Assim chegamos ao segundo ponto, que é o argumento central: o reconhecimento simbólico de Jerusalém como capital de Israel deve ser visto no âmbito de uma nova abordagem americana para o Médio Oriente. A estratégia assenta no favorecimento de dois estados, a Arábia Saudita e Israel, e na declaração de inimizade a um terceiro, o Irão. Riad, e agora Jerusalém, servem para conter e dissuadir o recém escolhido arqui-inimigo. No primeiro caso, Teerão e Riad estão a disputar a liderança regional e o apoio norte-americano à casa Saud é visto como essencial para interromper o poder de Teerão. O segundo, Israel, assegura aos Estados Unidos uma entrada direta na região, ainda que a um preço altíssimo – como acontece sempre em que as amizades e inimizades internacionais estão marcadamente definidas, o que deixa muito pouca margem de manobra diplomática.
Entrámos numa fase de determinação estratégica como há algum tempo não se via.
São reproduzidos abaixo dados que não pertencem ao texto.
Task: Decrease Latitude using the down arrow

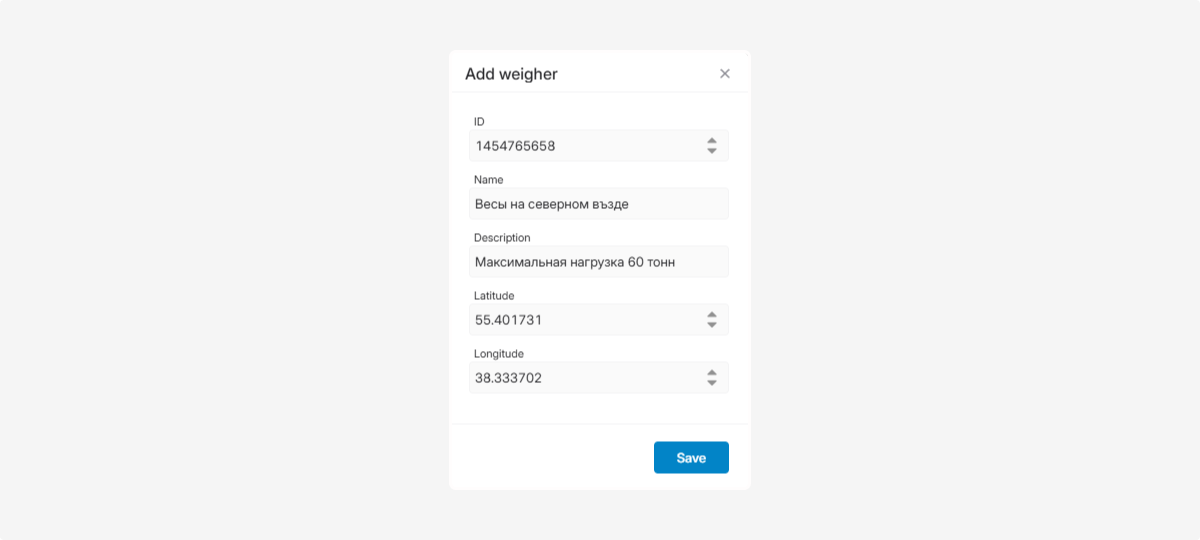Action: tap(712, 325)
Os Estados Unidos optaram por pôr os estados inimigos em cheque (ameaça de rasgar o acordo nuclear com o Irão – o que não pode ser feito, mas que sublinha a determinação americana em neutralizar o Irão e hostilização da Palestina e o mundo árabe que continua a ver Israel como um inimigo, uma espécie de extensão do Ocidente na região) e dar aos estados amigos os meios para os conterem, ou mesmo para lhes fazer frente, em caso de necessidade.
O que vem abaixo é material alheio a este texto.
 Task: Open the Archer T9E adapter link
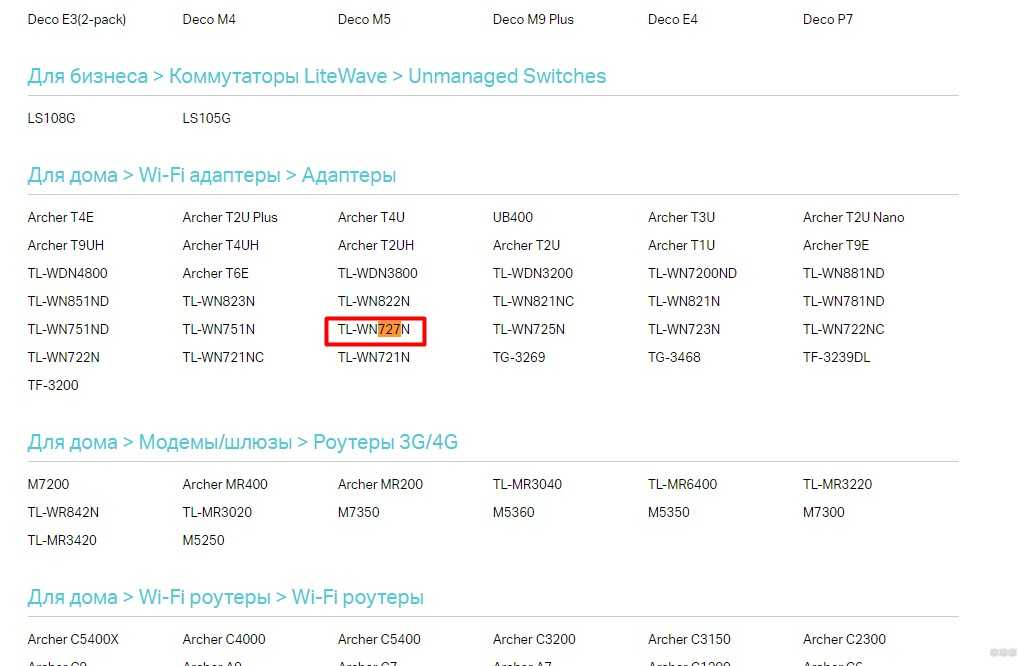point(836,245)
Chegamos ao terceiro ponto. Em 2006, o académico Vali Nasr publicou um livro, The Shia Revival, em que argumentava que o verdadeiro problema do Médio Oriente no futuro seria a rivalidade entre xiitas e sunitas, acordada pela fragmentação do Iraque, que até à Guerra do Golfo tinha sido controlado por uma minoria sunita. Já se sabia da Al-Qaeda, mas ainda não se previa nem o Estado Islâmico, nem a rivalidade geopolítica entre a Arábia Saudita e o Irão, que levaram necessariamente à secundarização do conflito israelo-palestiniano – como aliás tem sido argumentado repetidamente por Ana Santos Pinto, da Universidade Nova de Lisboa. Mas a tese de Nasr estava certa quanto ao enquadramento das rivalidades naquela zona do globo. Trump de uma só vez, trouxe o conflito adormecido de volta e atirou-se da prancha mais alta para todas estas complexidades.
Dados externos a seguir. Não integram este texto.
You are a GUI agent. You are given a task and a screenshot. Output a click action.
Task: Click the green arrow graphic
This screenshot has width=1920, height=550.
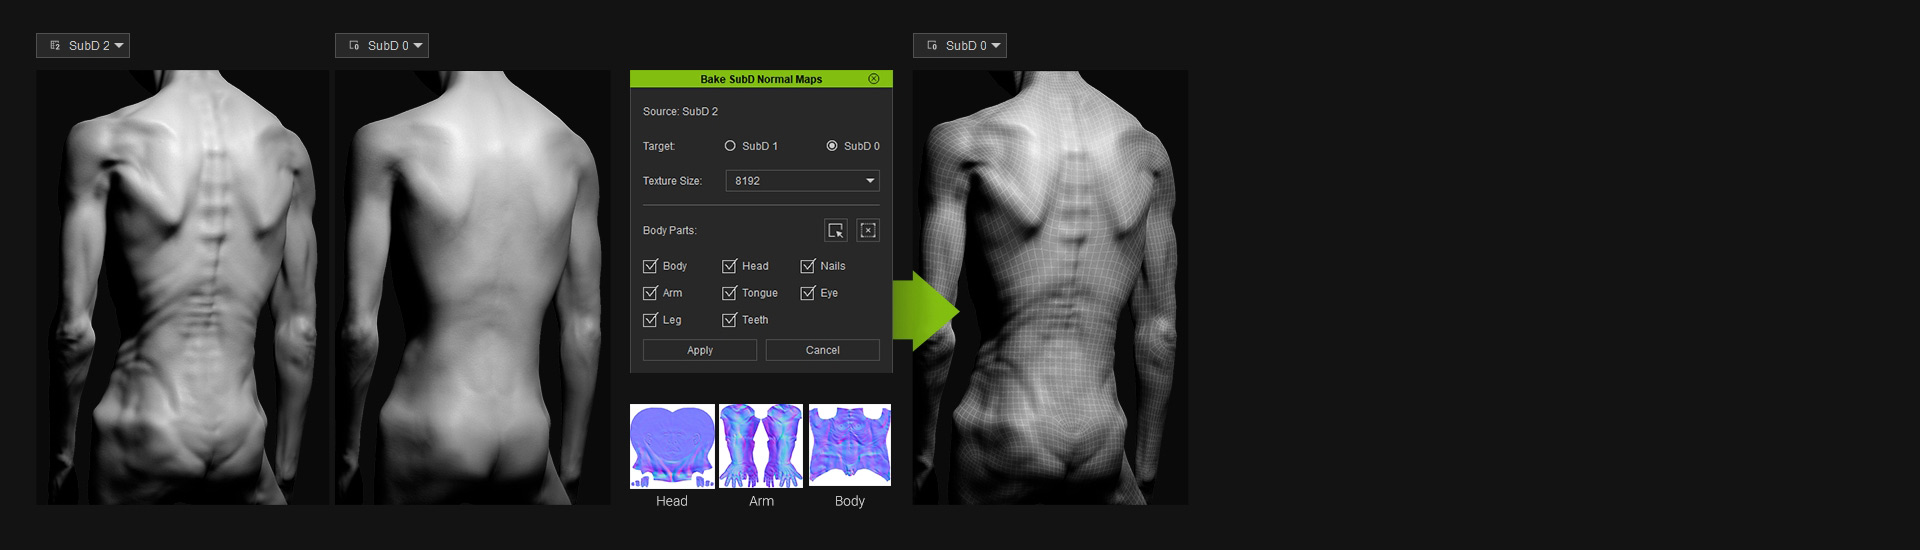point(925,312)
No final do seu mandato, Barack Obama queixou-se a Jeffery Goldman, da Atlantic, que o Médio Oriente lhe tinha roubado demasiado tempo e energia que gostaria de ter dedicado a outros assuntos internacionais. Trump resolveu mergulhar no Médio Oriente com toda a energia, determinado a definir um status quo que favoreça os Estados Unidos. É pouco provável que a estratégia vingue: porque o Irão não está sozinho – tem a seu lado a Rússia e o controle de grupos radicais xiitas; porque a intromissão num conflito com características tão particulares e complexas como a rivalidade xiita-sunita tem riscos que não se conseguem calcular nem com a mais sofisticada teoria dos jogos; porque o mundo muçulmano tenderá a criar mais anticorpos relativamente a Washington; e ainda porque a revitalização de um conflito adormecido raramente é boa ideia (mesmo que seja visto pela administração como uma espécie de dano colateral).
E, resumindo, porque estas estratégias de soma-zero são como as guerras: toda a gente sabe como começam, mas o resultado final é muito frequentemente imprevisível. E se não bastasse, a história, passada e recente, mostra-nos que mudanças abruptas em quintal alheio raramente correm bem.